### ACTIVITY
In the data below, find the line that contains "Click the Weekly Average header cell" and the line that contains "Click the LOGO". Copy both, plus every line between them, exactly.

### RECORDS SUPPLIED
========

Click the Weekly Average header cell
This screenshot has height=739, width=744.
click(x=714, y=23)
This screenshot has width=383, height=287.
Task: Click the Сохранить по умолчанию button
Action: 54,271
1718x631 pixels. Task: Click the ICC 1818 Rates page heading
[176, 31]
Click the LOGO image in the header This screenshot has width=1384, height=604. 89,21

========

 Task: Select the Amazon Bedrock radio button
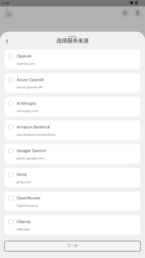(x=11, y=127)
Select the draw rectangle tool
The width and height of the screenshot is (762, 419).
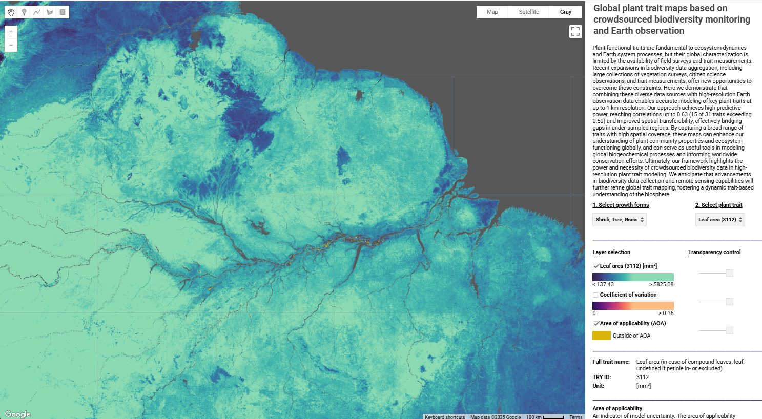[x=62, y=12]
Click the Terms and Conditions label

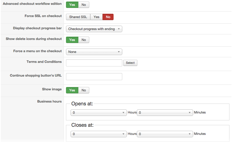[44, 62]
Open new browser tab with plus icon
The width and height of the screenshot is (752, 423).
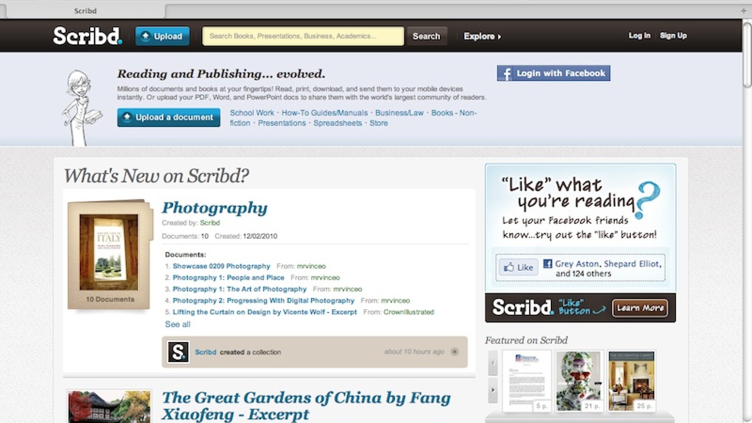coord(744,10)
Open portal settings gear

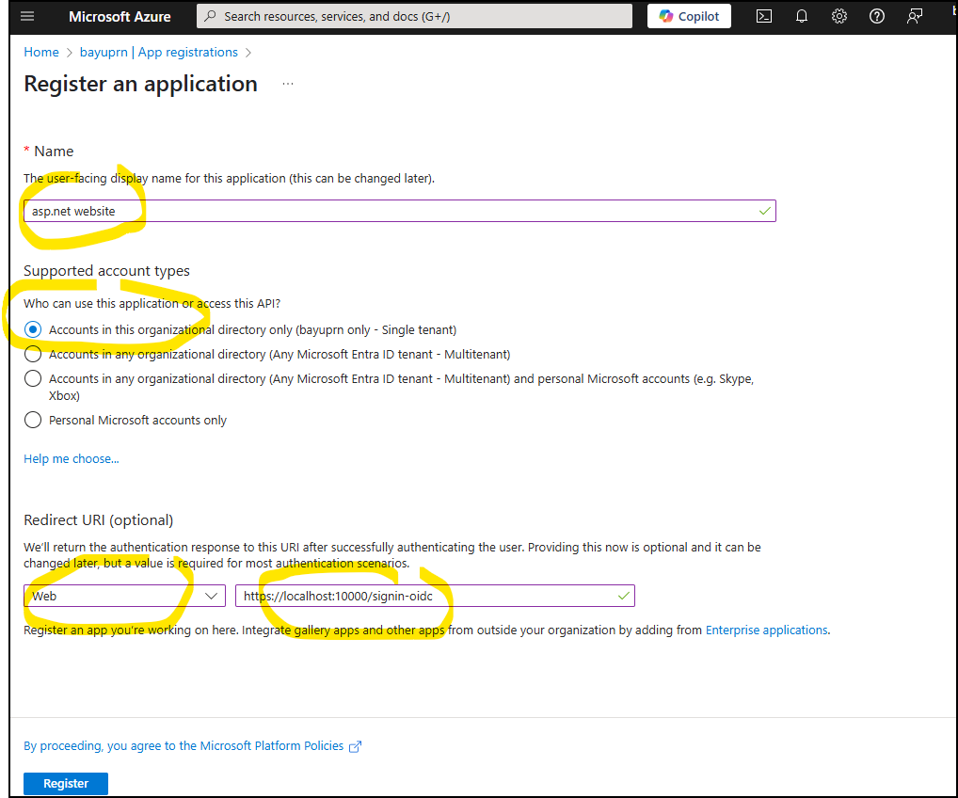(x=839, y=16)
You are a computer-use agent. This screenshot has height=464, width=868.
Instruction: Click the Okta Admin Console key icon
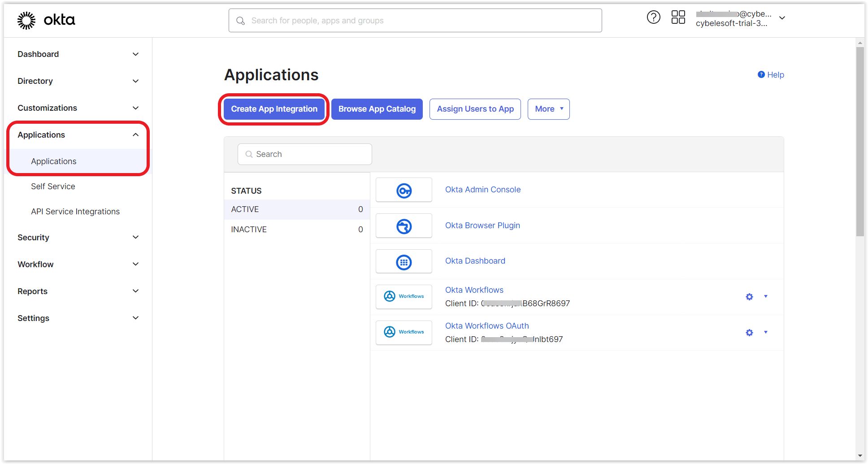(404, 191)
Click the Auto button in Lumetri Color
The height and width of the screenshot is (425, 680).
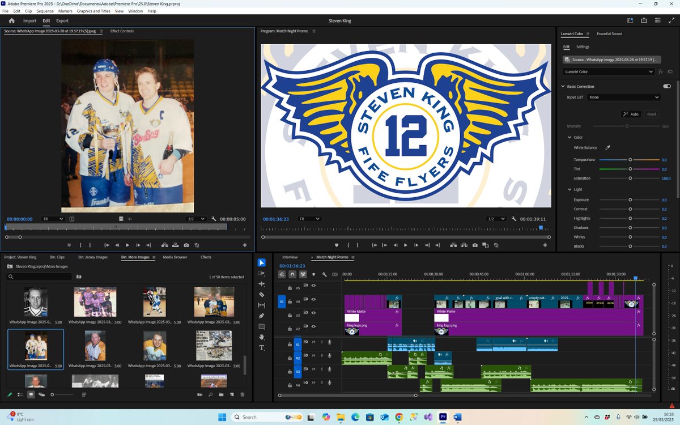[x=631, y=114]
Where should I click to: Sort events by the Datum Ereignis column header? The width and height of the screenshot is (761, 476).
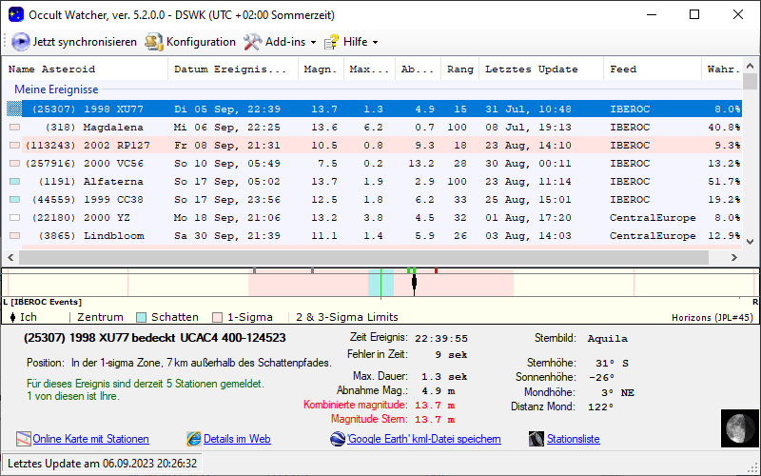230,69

========

### COMPLETED EXERCISE
Click the Weekly Average header cell
This screenshot has height=739, width=744.
click(x=714, y=23)
This screenshot has width=383, height=287.
Task: Click the Сохранить по умолчанию button
Action: 54,271
1718x631 pixels. Task: Click the ICC 1818 Rates page heading
[176, 31]
Click the LOGO image in the header This screenshot has width=1384, height=604. 89,21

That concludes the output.